Far Seer

If you want to publish something funny here, mail it to MacMark.

ParodyCraft Chapter 1

Story by Koss_Knights.

Just use your knowledge of warcraft 3 and use your imagination.

ENJOY!

In the deep wastes of the Barrens … a Human Castle stands atop a cliff. This bastion of human power has not gone unobserved. The Orcish Horde has learned of its secret location and it wishes to destroy it. A brave Tauren Chieftain has decided to aide a legion of orcs to take the castle … by FORCE!

Ye Olde Interview:

Orcish Warlord: So, you’re a hero?

Chieftain: Last time I checked.

Orcish Warlord: As a hero, you have certain spells and abilities? Hmm….you’re a Tauren Chieftain. According to your resume, of course.

Chieftain: I have a resume?

Orcish Warlord: Err…when you become a hero, the Altar Association makes up a resume. You didn’t know what?

Chieftain: Well, I’m a little senile with age…maybe all those “peace pipes” hurt me a bit too…

Orcish Warlord: You’re senile? Uh, let’s get off that subject. Let’s take a look at the abilities section of your resume. First up: War Stomp.

Chieftain: Uh, more like a War Gimp now. I broke my hoof recently. I won’t stun units anymore. Instead, I limp at them dangerously.
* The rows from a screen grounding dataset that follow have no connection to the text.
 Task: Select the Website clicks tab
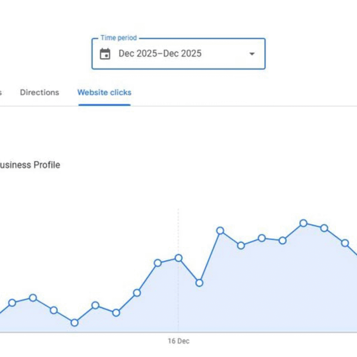point(104,93)
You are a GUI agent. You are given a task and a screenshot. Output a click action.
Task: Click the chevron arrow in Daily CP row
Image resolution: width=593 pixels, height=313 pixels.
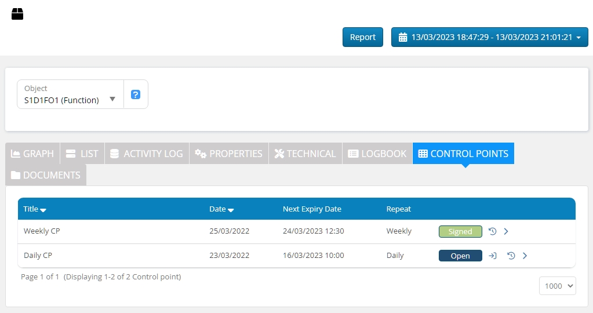(525, 256)
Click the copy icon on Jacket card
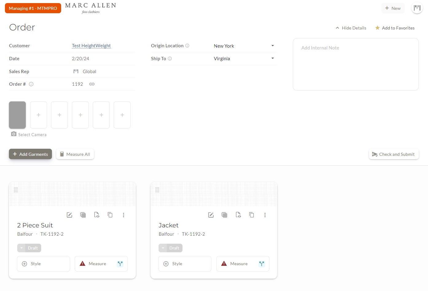The width and height of the screenshot is (428, 291). 251,215
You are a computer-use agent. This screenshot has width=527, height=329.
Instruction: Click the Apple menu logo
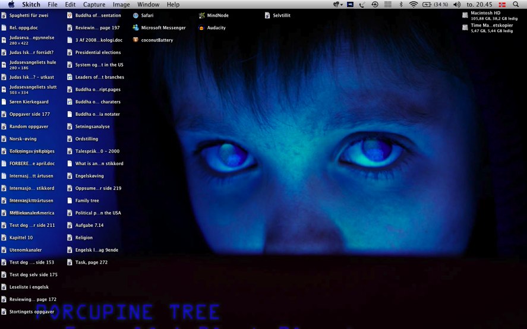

Orcish Warlord: <Long Pause> Ok…let’s look at your 2nd skill. Endurance Aura. It still works, correct?

Chieftain: Well, not since Woodstock. Now it’s more like: Drag the Hero Around Aura. I’m so tired focusing my mind on working the aura, my troops have to drag me around the battlefield.

Orcish Warlord: Uh…well, let’s look at your 3rd skill. Shockwave. At least THAT works, right? You’ve still got some muscle in you!
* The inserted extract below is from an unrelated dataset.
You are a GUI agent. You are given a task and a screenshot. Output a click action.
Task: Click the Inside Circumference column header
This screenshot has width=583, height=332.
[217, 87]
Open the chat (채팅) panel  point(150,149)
Chieftain: Actually, it doesn’t work very well anymore. I don’t have enough strength in me to swing my halberd. I use it as a walking stick now. But I can use: Swing at Them Menacingly. I shake my fist and complain at them.

Orcish Warlord: Does that work like a Mountain Giant’s taunt skill?

Chieftain: Yes, yes it does. Except when I use the Swing at Them Menacingly skill, they don’t attack. They laugh instead. Then my army could get free hits.

Orcish Warlord: Excellent! You stun them! …with laughter, but nonetheless, free hits are always a boon.

Chieftain: There’s one problem though. The enemy laughs, sure, but so do my OWN troops.

Orcish Warlord: …… And I became a warlord for this…? Ok, let’s look at your ultimate. Reincarnation. Does that work?

Chieftain: Of course! It requires no power or strength to use! It’s passive! But…if I fall in battle, I can’t get up…

Orcish Warlord: <Groan! > ……Wait! Don’t go! I know how to take advantage of you—uh, I mean how to use your…talented…services. I’ll give you command of a Legion of Grunts! You are to attack the human position with that army. Now off with you.

Chieftain: …..Where’s the door?

Orcish Warlord: Behind you…

An hour later…

Advisor: Sir, was it wise to give that senile old cow command of a legion of grunts?

Orchish Warlord: Of course! You fool! They can’t even ATTACK the castle, it’s on a cliff! I sent them out as a diversion…

Advisor: Ah, excellent, your evil, yet tastefully corrupt plan gives me goosebumps!

Orcish Warlord: I don’t pay you to suck up! You can forget about that burrow in Florida! I’m not paying for it!